I just want to create a directory layout for my scala project with sbt and sbteclipse. Following is my sbt file.
import com.typesafe.sbteclipse.plugin.EclipsePlugin.EclipseKeys
name := "BGS"
organization := "com.example"
version := "1.0.0"
scalaVersion := "2.9.2"
scalacOptions ++= Seq("-deprecation")
EclipseKeys.createSrc := EclipseCreateSrc.Default + EclipseCreateSrc.Resource
EclipseKeys.projectFlavor := EclipseProjectFlavor.Scala
scalaSource in Compile <<= (sourceDirectory in Compile)(_ / "scala")
scalaSource in Test <<= (sourceDirectory in Test)(_ / "scala")
libraryDependencies += "org.scalatest" %% "scalatest" % "1.8" % "test"
libraryDependencies += "junit" % "junit" % "4.10" % "test"
unmanagedBase <<= baseDirectory { base => base / "lib" }
unmanagedJars in Compile <<= baseDirectory map { base => (base ** "*.jar").classpath }
In this sbt file, I had to use folling to lines to force creation of Scala directories:
scalaSource in Compile <<= (sourceDirectory in Compile)(_ / "scala")
scalaSource in Test <<= (sourceDirectory in Test)(_ / "scala")
Furthermore, after running "eclipse" from sbt console, I imported the project to Eclipse, but I could not create Scala class. Eclipse project icon has "J" letter attached to it indicating it is a Java project :-?
Why does sbt and sbteclipse default to Java?
I am running sbt version 0.12 (latest version as of Nov 2012), scala 2.9.2
For your information, what I am aiming to do is use sbt to create working project with following directory structure:
├── build.sbt
├── lib
│   ├── biojava3-core-3.0.4.jar
├── project
│   ├── plugins.sbt
│   ├── project
│   │   └── target
│   └── target
│   ├── config-classes
│   ├── scala-2.9.2
│   └── streams
├── src
│   ├── main
│   │   ├── java
│   │   ├── resources
│   │   └── scala
│   └── test
│   ├── java
│   ├── resources
│   └── scala
├── target
│   ├── scala-2.9.2
│   │   ├── cache
│   │   ├── classes
│   │   └── test-classes
│   └── streams
│   └── compile
└── test
Since I haven't got any desirable answers so far, I am trending into Typesafe Stack.

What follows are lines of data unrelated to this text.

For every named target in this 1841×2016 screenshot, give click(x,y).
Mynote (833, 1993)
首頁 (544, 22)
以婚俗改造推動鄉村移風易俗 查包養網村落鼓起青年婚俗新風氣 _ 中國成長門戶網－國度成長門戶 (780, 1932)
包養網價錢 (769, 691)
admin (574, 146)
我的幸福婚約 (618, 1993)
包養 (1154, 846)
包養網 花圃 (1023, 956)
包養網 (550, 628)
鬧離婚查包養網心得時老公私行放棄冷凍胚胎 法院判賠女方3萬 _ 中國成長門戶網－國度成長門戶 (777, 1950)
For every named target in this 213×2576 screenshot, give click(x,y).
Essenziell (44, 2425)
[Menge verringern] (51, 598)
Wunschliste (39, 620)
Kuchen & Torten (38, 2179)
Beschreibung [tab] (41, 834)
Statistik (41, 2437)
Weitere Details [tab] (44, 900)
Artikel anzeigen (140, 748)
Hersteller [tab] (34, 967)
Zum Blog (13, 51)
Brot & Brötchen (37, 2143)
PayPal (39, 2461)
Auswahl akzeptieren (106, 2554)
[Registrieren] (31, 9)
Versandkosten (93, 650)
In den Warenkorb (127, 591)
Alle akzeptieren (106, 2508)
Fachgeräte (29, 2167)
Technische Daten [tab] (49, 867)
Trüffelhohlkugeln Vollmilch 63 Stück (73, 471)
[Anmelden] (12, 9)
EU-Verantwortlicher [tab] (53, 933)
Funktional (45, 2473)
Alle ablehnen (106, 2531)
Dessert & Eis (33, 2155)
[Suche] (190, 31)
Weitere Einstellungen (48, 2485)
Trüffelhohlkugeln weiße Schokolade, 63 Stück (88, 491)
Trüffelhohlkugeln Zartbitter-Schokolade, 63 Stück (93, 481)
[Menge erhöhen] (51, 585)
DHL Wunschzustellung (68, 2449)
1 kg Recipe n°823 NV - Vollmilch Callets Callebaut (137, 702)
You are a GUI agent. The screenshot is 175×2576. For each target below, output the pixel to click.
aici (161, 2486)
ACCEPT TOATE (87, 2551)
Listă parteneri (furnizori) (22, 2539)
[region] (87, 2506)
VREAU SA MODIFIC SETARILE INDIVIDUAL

I removed manually-installed scala and sbt and I am using everything from Typesafe Stack. I will update more when I am done testing with this way.
Here is the final update as I promised:
I followed instruction in this link and it worked perfectly:
http://typesafe.com/resources/typesafe-stack/downloading-installing.html
Detailed information in case somebody want to follow for Mac OSX:
Basically, I first I switched macport to homebrew following instruction here:
http://bitboxer.de/2010/06/03/moving-from-macports-to-homebrew/
Then I did:
brew install scala sbt maven giter8
Then create a Scala project from command line:
g8 typesafehub/scala-sbt
Finally I followed instruction here to add sbteclipse and convert the project to eclipse:
https://github.com/typesafehub/sbteclipse
Everything works as I expect.
Why do you want sbt to create those directors? why not jsut create them yourself. It's a one time event.
You shouldnt need any of the following lines
EclipseKeys.createSrc := EclipseCreateSrc.Default + EclipseCreateSrc.Resource
EclipseKeys.projectFlavor := EclipseProjectFlavor.Scala
scalaSource in Compile <<= (sourceDirectory in Compile)(_ / "scala")
scalaSource in Test <<= (sourceDirectory in Test)(_ / "scala")
I normally just do mkdir -p src/main/scala whenever I start a new project.